Asking for a definition of happiness is asking for trouble, but Burkeman ought to have made some attempt to indicate how the ordinary speaker of English, unencumbered with Aristotle, eudaimonia and the rest of it, is likely to understand the notion. Provisionally, and only for present purposes, I'll try something akin to `contentment', although `happiness' is probably stronger in flavour. At least `contentment' will do as a makeshift antonym for `unhappiness', which `happiness' won't, and if I am misrepresenting what Burkeman thinks that's his own fault for not settling the matter himself. If he is seeking happiness, then we at least have an idea what he may be seeking. He seeks it through a cut-price tour of Great Philosophies and Cultures, somewhat in the manner of the 70's when Brits were seeing the world more than before and the Guardian among other bien-pensant organs used to run a lot of material of this kind. It's largely about toughening oneself against the slings and arrows of an outrageous fortune, but there is also an excursus about the `self' which is rather interesting, although I think he can't have read the right books on the matter. Paraded for us are (chiefly) Descartes and Hume, concluding with H's famous statement that in searching for the self he could only find a bundle of perceptions, not any `self' that could stand individually as distinct from the bundle he is talking about. Fair enough: there was never a more rigorous logical thinker in human history, I dare say, than David Hume. However, what did he think he was looking for? The school of linguistic philosophers mainly associated with Oxford may or may not still be unfashionable, but they had the technique for dealing with this sort of issue. Looking for the `self' in the way Hume was doing was never going to find it, because it was not there to be found in the same category as the components of his bundle. It's Ryle's `category mistake', explained in The Concept of Mind. Ryle passes quickly over this instance without disrespecting the great Hume, but he flags the point.

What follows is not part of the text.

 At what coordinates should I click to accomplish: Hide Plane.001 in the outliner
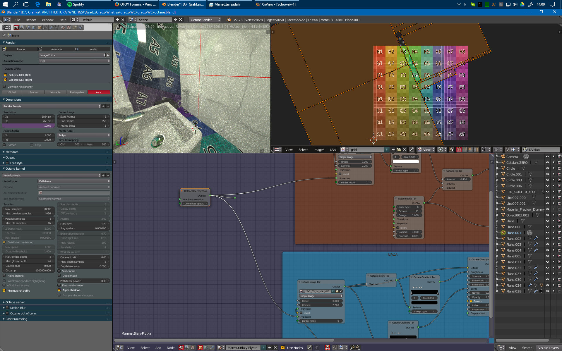(547, 233)
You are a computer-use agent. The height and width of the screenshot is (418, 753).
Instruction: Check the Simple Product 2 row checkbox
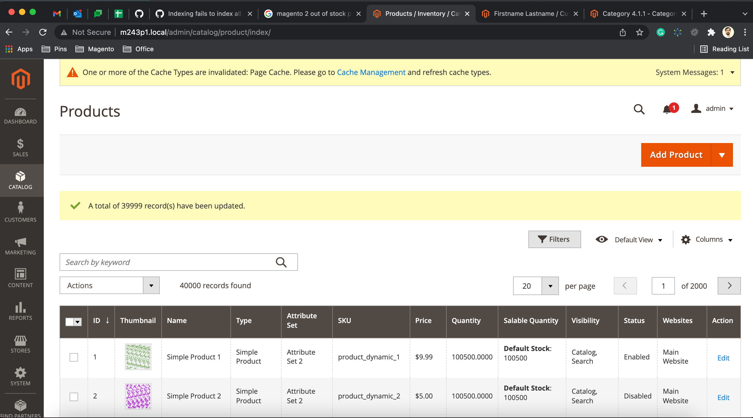click(73, 396)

I could frankly have done without western cultural tourism to Nairobi, Mexico and wherever, to see how the deprived deal with their expectations. I doubt that most of us need telling that once poverty is relieved people find lesser issues to be dissatisfied with; and the parallel that wealth does not bring happiness is, dare I say, news that men have heard before. Burkeman's epilogue is a lot better than much of what went before it, because his intrinsic sensitivity and intelligence is allowed to come through. I hope I need not even say that he does not offer any formula for attaining happiness in the way his quoted motivational speaker has a recipe for success in the first couple of pages (before his forum went bankrupt). We're back to what I started with - that was about success, not happiness, and Burkeman could have handled this dichotomy a lot better. Nor does he offer anything so ridiculous as an alternative philosophy of pessimism or negative thinking: these are correctives, not general rules. To illustrate what I mean, I am not myself any wholesale admirer of Winston Churchill, but if ever there was, in any history that I know, a triumph of positive thinking and seemingly irrational determination, it was what Churchill provided in 1940. The thing exists, just don't cheapen it with motivational speaking and such like. To end on a positive note, Burkeman is right about `survivor bias' in sampling, which proves the desired case via selective instances. As for coping with death's inevitability, just imagine living for ever and you will have no problem with that, or maybe not until the moment is on top of you.
★ ☆ ☆ ☆ ☆
shireen
This book is a recipe for failure, not only it clearly shows the way for failure but also tells you to accept it and like it. In the last chapter, as a conclusion, it even tells you to start preparing for death...
★ ☆ ☆ ☆ ☆
jonathon
While he has a valid point to make and brings in some quite amusing examples to back up his viewpoint. In my oppinion the subject could be easily covered in a book half the length without any loss of purpose.